Another Brooklyn
An evocative story of a woman making sense of how moving to Brooklyn as a young girl changed her and her sense of family. Angela, Sylvie, and Gigi are more than August's friends: they’re part of her sisterhood. They go through adolescence together and support each other through tragedy. Woodson's lyrical prose brings the story to life.
Publisher’s description:
The acclaimed New York Times best-selling and National Book Award-winning author of Brown Girl Dreaming delivers her first adult novel in 20 years.
Running into a long-ago friend sets memories from the 1970s in motion for August, transporting her to a time and a place where friendship was everything – until it wasn’t.
For August and her girls, sharing confidences as they ambled through neighborhood streets, Brooklyn was a place where they believed that they were beautiful, talented, brilliant – a part of a future that belonged to them.
But beneath the hopeful veneer, there was another Brooklyn, a dangerous place where grown men reached for innocent girls in dark hallways, where ghosts haunted the night, where mothers disappeared.
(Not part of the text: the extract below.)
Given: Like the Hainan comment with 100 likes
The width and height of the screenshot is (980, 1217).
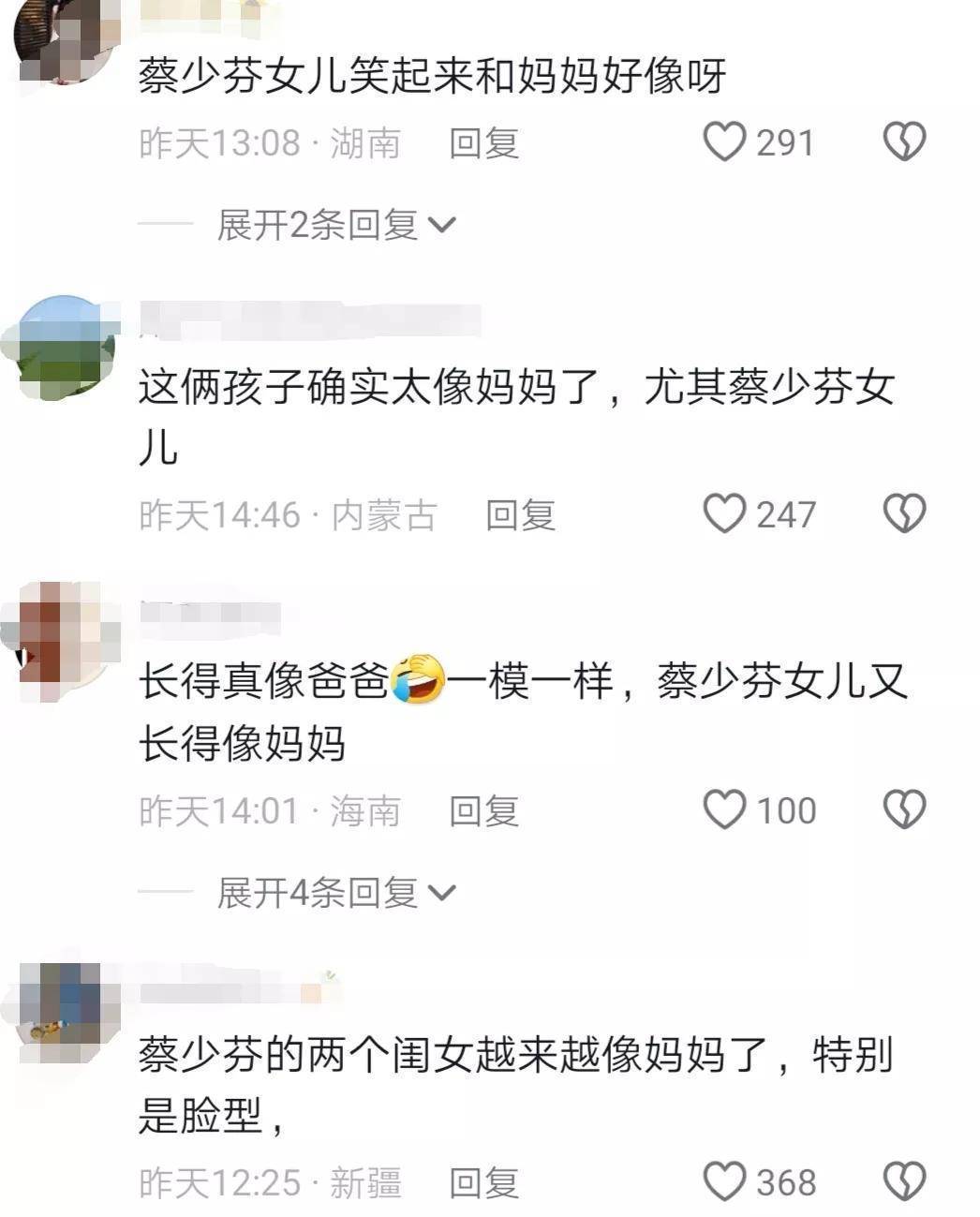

A world where madness was just a sunset away and fathers found hope in religion.
Like Louise Meriwether’s Daddy Was a Number Runner and Dorothy Allison’s Bastard out of Carolina, Jacqueline Woodson’s Another Brooklyn heartbreakingly illuminates the formative time when childhood gives way to adulthood – the promise and peril of growing up – and exquisitely renders a powerful, indelible, and fleeting friendship that united four young lives.